The plug-in – loved and hated across the world – won't actually be put out of its misery until 2020. But the company that makes it has signalled it will come to an end.

Flash was once the technology powering the many games and videos of the early internet. As an animation platform it allowed for the creation of clickable games and videos on places like YouTube, and in so doing helped create the web as we know it today.

But it was also slow and unwieldy. And it was filled with security holes, which meant that hackers could break into the software and then into people's computers.

Those problems led experts to encourage people to block or delete the plug-in as soon as they could, to avoid further problems with the now ageing software.

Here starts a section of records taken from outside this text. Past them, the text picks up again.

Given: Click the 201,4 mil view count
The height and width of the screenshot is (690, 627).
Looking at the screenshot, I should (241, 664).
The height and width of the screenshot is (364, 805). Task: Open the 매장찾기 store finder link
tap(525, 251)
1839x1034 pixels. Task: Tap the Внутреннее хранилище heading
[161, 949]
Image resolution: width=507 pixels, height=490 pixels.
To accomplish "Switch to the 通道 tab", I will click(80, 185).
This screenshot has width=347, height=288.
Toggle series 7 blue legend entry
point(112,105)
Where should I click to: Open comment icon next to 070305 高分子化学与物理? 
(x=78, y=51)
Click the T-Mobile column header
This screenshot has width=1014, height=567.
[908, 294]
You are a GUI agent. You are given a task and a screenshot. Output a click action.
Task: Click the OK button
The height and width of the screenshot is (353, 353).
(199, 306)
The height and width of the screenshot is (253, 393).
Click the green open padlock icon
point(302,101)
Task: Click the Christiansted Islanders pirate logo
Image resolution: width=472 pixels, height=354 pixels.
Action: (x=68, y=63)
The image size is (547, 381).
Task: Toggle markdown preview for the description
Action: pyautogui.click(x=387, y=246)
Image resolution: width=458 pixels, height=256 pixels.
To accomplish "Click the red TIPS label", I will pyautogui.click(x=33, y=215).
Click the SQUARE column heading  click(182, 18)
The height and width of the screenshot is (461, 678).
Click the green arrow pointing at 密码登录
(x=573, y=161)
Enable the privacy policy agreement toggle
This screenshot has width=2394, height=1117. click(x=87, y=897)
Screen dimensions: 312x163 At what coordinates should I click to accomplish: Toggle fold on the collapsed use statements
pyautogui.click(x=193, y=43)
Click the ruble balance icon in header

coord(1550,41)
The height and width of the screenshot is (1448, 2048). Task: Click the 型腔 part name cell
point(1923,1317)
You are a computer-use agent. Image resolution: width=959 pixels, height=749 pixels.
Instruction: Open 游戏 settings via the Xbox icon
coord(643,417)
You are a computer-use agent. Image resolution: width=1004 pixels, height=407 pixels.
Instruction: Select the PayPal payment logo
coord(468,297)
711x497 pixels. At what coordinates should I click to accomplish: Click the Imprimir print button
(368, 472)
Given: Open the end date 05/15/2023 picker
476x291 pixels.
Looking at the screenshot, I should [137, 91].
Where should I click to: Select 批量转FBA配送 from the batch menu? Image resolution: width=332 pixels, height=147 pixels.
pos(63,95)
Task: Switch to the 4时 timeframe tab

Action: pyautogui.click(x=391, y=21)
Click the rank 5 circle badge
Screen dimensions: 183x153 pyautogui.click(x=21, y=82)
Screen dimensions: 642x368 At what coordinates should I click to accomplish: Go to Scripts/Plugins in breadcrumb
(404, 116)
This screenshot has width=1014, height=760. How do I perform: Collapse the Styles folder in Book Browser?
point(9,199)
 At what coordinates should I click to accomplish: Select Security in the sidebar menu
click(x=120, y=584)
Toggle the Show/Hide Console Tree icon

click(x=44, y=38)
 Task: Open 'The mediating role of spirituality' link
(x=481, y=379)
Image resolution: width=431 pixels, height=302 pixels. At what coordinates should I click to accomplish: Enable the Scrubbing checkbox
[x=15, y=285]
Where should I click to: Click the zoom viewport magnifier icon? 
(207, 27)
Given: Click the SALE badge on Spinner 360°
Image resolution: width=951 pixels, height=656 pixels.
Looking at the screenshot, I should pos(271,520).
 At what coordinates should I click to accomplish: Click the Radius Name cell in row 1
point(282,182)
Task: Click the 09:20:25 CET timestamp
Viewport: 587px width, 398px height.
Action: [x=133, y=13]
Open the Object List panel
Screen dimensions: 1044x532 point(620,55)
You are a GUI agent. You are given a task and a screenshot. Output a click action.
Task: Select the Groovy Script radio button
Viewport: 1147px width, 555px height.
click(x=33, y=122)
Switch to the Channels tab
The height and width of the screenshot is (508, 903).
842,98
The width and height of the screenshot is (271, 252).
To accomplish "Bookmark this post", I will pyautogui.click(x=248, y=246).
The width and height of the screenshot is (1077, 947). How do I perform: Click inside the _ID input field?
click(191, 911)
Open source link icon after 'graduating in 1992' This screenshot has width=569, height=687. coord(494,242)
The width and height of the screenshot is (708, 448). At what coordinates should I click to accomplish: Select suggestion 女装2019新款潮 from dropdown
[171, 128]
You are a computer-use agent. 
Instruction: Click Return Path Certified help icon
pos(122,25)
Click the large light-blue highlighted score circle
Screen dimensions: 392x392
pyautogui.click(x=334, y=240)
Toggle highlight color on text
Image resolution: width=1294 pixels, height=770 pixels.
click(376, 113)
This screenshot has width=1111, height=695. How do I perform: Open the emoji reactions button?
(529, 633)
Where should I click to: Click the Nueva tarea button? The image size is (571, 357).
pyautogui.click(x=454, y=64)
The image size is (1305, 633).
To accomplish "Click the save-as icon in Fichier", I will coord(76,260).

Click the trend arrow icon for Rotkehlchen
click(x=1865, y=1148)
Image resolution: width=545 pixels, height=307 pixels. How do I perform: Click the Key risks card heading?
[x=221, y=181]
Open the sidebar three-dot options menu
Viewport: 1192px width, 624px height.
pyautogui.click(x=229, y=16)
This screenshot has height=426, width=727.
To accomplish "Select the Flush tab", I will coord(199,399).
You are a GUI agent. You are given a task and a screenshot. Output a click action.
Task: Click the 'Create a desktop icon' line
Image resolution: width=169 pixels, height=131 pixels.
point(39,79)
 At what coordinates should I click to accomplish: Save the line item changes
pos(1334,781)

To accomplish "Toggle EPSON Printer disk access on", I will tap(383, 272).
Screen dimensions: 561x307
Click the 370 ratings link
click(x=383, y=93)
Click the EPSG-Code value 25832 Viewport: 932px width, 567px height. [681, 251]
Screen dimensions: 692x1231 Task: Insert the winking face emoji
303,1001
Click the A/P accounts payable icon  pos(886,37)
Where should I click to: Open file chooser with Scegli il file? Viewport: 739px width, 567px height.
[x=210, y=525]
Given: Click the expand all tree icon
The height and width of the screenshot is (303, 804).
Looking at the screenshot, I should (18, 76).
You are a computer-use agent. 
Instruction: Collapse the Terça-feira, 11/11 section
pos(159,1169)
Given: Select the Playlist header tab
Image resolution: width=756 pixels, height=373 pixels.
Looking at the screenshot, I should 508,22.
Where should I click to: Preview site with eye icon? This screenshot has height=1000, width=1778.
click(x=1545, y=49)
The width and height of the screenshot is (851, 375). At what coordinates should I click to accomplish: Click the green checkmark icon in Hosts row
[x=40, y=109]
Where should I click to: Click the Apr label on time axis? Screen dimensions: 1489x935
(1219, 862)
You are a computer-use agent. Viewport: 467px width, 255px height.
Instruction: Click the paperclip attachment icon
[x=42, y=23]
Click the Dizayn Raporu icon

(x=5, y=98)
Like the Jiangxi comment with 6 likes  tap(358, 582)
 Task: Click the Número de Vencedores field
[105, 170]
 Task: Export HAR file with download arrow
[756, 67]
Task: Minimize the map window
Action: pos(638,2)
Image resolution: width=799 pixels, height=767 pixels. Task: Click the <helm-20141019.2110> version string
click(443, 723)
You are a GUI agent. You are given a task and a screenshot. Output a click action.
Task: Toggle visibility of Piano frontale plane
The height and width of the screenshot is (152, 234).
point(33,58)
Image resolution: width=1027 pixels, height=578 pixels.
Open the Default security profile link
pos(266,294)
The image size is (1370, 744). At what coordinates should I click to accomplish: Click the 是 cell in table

Much of its functionality has now been replaced by HTML 5, a more recent invention that avoids the problems of Flash but includes the same functionality.

Govind Balakrishnan, Adobe's vice president of product development, said that the advances in those rival products had made Flash able to be killed off. The competitors had "matured enough and are capable enough to provide viable alternatives to the Flash player", he said.

"Few technologies have had such a profound and positive impact in the internet era," he noted.

When Adobe bought Flash in 2005, it was installed on 98 per cent of computers in use. That number is now just 17 per cent, and dropping rapidly.

Apple – and more particularly Steve Jobs – famously hated Flash. He despised it so much that he refused to allow it to come to the iPhone, a decision that is widely seen as the beginning of the end.

Initially that caused some problems, since the Apple phone was unable to open videos and games that were used across the internet. But the phone was so popular

Adobe was even forced to take out full-page ads in newspapers to plead with Apple not to drop it from the phone. But it did, and the internet eventually worked around it.

The news comes a couple of days after Microsoft announced that it would kill paint, and a day after it said that the huge outrage meant that it would keep it around. But Flash hardly has any of the same nostalgia value or supporters, and so is unlikely to be mourned.